--- Given data ---
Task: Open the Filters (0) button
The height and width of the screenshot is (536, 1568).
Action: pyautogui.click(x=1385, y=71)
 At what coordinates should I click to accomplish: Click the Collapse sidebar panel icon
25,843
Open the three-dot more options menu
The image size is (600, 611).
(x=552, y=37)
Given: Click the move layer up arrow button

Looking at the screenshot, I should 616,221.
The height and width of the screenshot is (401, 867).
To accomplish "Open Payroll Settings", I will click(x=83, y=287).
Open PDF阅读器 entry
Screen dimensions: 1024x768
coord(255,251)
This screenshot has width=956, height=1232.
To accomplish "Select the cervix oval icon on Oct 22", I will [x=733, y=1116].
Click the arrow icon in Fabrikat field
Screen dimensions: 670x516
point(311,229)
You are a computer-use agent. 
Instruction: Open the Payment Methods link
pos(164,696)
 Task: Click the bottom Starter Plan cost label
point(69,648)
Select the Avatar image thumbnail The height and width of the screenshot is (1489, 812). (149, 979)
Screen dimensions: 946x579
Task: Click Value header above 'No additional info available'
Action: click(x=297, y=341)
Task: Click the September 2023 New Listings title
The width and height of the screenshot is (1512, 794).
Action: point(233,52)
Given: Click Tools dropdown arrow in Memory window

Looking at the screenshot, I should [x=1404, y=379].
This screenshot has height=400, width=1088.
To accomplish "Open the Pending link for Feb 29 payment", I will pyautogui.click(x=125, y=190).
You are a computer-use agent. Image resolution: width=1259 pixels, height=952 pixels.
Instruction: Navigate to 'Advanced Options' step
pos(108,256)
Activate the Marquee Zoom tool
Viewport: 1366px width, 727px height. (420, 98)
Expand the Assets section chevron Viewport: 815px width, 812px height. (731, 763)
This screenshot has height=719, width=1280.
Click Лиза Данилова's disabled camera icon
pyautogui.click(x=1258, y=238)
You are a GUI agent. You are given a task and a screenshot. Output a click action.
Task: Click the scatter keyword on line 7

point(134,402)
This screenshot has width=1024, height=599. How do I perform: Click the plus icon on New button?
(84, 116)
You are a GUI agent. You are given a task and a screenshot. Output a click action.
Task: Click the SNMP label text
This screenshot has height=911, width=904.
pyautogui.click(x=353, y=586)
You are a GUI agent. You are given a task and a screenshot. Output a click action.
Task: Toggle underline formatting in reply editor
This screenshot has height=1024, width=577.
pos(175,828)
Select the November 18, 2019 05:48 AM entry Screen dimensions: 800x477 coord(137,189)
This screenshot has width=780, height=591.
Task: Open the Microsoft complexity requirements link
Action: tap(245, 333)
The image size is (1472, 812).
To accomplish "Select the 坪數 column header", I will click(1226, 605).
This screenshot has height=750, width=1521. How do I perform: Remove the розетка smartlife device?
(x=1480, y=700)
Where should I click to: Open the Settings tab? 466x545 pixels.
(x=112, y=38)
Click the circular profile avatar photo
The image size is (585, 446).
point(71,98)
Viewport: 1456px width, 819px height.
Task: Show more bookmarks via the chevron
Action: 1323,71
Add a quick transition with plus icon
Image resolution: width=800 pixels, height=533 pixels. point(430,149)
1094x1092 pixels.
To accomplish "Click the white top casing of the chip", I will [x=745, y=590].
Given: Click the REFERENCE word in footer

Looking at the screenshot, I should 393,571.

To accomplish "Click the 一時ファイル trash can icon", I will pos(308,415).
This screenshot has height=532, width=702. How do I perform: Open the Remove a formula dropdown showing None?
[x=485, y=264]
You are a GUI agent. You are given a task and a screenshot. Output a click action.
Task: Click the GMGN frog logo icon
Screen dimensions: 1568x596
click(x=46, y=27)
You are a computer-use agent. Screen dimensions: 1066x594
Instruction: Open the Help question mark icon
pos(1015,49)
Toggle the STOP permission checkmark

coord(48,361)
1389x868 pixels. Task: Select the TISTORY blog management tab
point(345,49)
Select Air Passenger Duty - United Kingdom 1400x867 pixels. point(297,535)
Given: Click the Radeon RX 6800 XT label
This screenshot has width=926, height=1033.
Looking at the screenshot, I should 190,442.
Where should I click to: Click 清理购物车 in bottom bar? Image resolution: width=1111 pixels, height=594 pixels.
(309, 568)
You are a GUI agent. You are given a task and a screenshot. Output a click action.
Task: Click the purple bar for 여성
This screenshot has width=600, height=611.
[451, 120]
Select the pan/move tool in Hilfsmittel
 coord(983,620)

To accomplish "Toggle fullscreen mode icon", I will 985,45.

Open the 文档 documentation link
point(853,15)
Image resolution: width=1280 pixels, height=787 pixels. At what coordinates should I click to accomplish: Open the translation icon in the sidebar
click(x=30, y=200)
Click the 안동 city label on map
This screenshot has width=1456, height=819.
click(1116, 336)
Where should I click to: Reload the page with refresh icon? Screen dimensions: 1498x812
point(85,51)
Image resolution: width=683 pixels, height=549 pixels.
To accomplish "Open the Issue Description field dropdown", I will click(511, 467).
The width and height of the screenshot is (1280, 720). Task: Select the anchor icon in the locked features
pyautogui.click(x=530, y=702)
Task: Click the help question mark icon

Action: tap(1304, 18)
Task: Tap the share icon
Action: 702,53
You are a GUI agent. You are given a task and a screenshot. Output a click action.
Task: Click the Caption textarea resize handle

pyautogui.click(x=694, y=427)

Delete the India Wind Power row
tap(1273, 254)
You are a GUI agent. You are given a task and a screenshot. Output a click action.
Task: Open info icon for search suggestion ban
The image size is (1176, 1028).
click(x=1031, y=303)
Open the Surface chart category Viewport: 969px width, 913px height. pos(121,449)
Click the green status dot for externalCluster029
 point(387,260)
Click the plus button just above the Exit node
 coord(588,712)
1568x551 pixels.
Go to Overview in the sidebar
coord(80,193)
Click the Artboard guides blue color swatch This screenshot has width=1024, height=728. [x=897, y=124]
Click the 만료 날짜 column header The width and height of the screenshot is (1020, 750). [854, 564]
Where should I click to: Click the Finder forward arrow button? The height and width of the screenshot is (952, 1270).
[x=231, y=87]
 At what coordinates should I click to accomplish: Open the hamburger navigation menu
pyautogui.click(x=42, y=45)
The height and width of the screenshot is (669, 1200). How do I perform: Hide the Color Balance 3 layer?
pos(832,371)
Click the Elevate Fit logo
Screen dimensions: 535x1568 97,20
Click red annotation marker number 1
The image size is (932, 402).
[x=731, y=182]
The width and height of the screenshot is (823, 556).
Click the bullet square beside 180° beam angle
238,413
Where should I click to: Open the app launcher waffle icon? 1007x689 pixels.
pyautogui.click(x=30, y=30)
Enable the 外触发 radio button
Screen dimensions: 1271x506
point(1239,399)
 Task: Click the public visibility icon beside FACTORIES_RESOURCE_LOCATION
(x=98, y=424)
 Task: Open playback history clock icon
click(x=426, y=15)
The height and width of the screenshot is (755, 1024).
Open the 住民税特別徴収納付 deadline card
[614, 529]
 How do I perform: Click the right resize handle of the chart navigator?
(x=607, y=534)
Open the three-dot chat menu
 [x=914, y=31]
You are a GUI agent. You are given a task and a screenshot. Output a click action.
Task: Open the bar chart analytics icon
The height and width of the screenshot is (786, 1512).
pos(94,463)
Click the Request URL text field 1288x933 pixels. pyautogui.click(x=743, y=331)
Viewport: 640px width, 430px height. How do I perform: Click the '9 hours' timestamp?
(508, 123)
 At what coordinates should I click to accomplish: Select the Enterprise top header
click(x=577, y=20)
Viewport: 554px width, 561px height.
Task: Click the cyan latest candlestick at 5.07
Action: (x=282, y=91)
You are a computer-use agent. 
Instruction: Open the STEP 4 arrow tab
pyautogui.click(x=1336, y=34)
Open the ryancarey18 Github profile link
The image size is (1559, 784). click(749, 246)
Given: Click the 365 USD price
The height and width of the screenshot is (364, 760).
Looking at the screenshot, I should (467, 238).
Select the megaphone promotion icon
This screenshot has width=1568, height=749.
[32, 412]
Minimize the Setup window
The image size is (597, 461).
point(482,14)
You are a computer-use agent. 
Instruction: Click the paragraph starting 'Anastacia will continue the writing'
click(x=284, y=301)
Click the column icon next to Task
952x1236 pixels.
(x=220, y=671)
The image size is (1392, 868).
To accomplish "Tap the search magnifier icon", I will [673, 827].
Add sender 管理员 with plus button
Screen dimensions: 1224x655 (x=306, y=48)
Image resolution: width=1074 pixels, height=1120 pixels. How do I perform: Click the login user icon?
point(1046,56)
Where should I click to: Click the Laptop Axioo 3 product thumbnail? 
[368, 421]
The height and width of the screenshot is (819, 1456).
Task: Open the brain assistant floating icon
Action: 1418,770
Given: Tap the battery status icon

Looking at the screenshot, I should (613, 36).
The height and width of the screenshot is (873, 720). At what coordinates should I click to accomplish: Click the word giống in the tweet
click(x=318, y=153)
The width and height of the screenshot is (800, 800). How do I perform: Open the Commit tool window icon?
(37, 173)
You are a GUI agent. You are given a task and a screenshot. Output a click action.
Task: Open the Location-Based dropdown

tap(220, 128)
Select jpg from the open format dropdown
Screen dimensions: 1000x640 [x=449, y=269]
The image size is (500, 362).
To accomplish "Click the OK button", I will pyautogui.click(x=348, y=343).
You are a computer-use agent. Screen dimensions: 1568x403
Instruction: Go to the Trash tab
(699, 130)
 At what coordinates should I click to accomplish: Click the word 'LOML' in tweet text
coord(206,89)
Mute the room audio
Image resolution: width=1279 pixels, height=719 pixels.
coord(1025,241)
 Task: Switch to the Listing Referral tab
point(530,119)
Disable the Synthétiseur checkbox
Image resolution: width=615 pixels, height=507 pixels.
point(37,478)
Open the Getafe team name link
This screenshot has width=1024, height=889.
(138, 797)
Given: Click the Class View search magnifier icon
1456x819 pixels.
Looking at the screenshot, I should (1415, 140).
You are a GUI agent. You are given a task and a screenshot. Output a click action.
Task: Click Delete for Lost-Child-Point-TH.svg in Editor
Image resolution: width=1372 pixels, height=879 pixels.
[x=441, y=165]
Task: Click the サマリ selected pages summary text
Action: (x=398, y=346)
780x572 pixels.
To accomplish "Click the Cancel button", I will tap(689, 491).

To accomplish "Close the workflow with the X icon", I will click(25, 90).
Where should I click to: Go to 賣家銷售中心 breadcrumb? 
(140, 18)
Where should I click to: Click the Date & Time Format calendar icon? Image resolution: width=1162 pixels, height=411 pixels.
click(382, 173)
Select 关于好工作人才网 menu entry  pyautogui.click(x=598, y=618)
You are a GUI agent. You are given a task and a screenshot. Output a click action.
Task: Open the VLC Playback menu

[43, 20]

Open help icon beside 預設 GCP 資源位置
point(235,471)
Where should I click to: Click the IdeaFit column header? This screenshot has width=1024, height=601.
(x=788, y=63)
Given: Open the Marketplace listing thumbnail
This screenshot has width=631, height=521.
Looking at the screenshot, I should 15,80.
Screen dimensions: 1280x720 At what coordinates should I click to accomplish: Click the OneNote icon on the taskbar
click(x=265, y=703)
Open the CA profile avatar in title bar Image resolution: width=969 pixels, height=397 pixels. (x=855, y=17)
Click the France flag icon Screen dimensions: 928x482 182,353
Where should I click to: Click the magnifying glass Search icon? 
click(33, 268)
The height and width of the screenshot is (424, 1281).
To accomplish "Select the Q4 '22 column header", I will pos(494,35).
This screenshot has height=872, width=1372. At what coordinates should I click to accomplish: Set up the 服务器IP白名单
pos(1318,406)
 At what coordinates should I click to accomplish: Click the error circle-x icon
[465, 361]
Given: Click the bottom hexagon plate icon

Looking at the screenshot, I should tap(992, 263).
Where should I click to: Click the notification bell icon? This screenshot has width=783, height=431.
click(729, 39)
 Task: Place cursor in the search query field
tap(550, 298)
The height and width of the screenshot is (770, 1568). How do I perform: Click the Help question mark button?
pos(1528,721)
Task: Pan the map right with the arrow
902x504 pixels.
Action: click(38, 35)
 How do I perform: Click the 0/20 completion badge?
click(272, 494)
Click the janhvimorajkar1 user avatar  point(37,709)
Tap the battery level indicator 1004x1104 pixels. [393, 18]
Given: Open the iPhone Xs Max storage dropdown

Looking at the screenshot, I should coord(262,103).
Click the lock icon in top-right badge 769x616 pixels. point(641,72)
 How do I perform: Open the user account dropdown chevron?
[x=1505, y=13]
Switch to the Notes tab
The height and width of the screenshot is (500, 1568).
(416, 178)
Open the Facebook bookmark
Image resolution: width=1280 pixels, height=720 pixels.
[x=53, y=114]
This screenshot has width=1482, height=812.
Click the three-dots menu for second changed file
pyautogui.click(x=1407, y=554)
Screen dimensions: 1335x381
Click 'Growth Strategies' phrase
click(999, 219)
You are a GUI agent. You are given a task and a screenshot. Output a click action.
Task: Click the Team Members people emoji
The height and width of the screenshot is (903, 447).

--- Job ---
Can you reproduce the rows above word for word, from the line with "Click the plus button" to the line with "[x=731, y=182]", including both of those lines?

--- Result ---
Click the plus button just above the Exit node
 coord(588,712)
1568x551 pixels.
Go to Overview in the sidebar
coord(80,193)
Click the Artboard guides blue color swatch This screenshot has width=1024, height=728. [x=897, y=124]
Click the 만료 날짜 column header The width and height of the screenshot is (1020, 750). [854, 564]
Where should I click to: Click the Finder forward arrow button? The height and width of the screenshot is (952, 1270).
[x=231, y=87]
 At what coordinates should I click to accomplish: Open the hamburger navigation menu
pyautogui.click(x=42, y=45)
The height and width of the screenshot is (669, 1200). How do I perform: Hide the Color Balance 3 layer?
pos(832,371)
Click the Elevate Fit logo
Screen dimensions: 535x1568 97,20
Click red annotation marker number 1
The image size is (932, 402).
[x=731, y=182]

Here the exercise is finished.